Fig 7. CD16+ and CD16– enriched monocytes respond differently during in vitro PUUV infection.

(A) Peripheral blood monocytes were first enriched by negative selection to remove B, T, NK cells and granulocytes using a RosetteSep enrichment kit. Plots show a representative sample of enriched monocytes before (pre-isolation) and after (post-isolation) isolation using magnetic CD16+ beads. Post-isolation graphs show CD16– fraction that is enriched in CD14+ CMs (green gate) and the CD16+ fraction that is enriched in CD16+ IMs and NCMs (violet gate). (B) Graphs show MFI of CD62L (top panels), CCR7 (middle panels) and CD80 (lower panels) expression on CD16– (green) or CD16+ (violet) monocytes exposed to PUUV (MOI = 1) directly for 1 h followed by 19 hr of incubation with fresh media (left panels) or PUUV-infected (MOI = 10, for 20 h) BECs (right panels); n = 5 from two independent experiments. Statistical differences between CD16+ and CD16– monocytes were assessed by two-way ANOVA with Tukey’s multiple comparisons test and considered significant at p< 0.05 (**p<0.01, *** p<0.001 and ***p<0.0001). (C) Representative images of HLA-DR staining of CD16+ (top panels) and CD16– (lower panels) monocytes adhered to endothelial cells (n = 7 donors).
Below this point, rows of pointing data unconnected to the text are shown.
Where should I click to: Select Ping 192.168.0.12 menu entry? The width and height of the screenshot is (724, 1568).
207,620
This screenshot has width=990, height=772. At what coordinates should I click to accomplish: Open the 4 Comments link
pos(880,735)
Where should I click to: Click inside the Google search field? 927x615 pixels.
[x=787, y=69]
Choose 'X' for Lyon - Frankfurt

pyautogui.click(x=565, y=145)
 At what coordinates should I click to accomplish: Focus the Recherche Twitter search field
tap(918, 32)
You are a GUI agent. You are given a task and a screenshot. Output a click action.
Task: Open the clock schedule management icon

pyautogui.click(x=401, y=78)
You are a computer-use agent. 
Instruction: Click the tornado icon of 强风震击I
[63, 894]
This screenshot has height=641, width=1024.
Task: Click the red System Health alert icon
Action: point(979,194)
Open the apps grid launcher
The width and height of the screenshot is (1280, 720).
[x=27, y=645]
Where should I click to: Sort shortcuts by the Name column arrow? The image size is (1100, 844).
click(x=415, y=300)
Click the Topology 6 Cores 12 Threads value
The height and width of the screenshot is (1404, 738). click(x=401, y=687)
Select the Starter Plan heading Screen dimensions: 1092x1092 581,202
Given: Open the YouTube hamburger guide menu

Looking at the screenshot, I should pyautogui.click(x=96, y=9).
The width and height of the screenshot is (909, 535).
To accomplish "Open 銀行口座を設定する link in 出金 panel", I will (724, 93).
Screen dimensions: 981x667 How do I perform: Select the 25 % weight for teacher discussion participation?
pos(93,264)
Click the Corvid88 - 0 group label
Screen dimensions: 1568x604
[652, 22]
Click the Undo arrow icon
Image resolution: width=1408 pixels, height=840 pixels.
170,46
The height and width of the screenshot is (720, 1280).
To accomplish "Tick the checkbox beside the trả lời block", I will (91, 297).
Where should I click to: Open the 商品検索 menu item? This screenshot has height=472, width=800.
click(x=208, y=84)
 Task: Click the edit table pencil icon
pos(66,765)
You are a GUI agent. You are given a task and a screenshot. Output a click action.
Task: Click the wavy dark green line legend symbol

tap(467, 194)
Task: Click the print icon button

HLA-DR staining (green) defines monocytes and endothelial cell nuclei are counterstained with Hoechst 3342 (blue). (D) Graph summarizes % adherence of CD16+ (violet) or CD16– (green) monocyte adhesion to endothelial cells and lines connect data from same donors. Statistical differences were assessed by two-way ANOVA with Tukey’s multiple comparisons test and considered significant at p<0.05.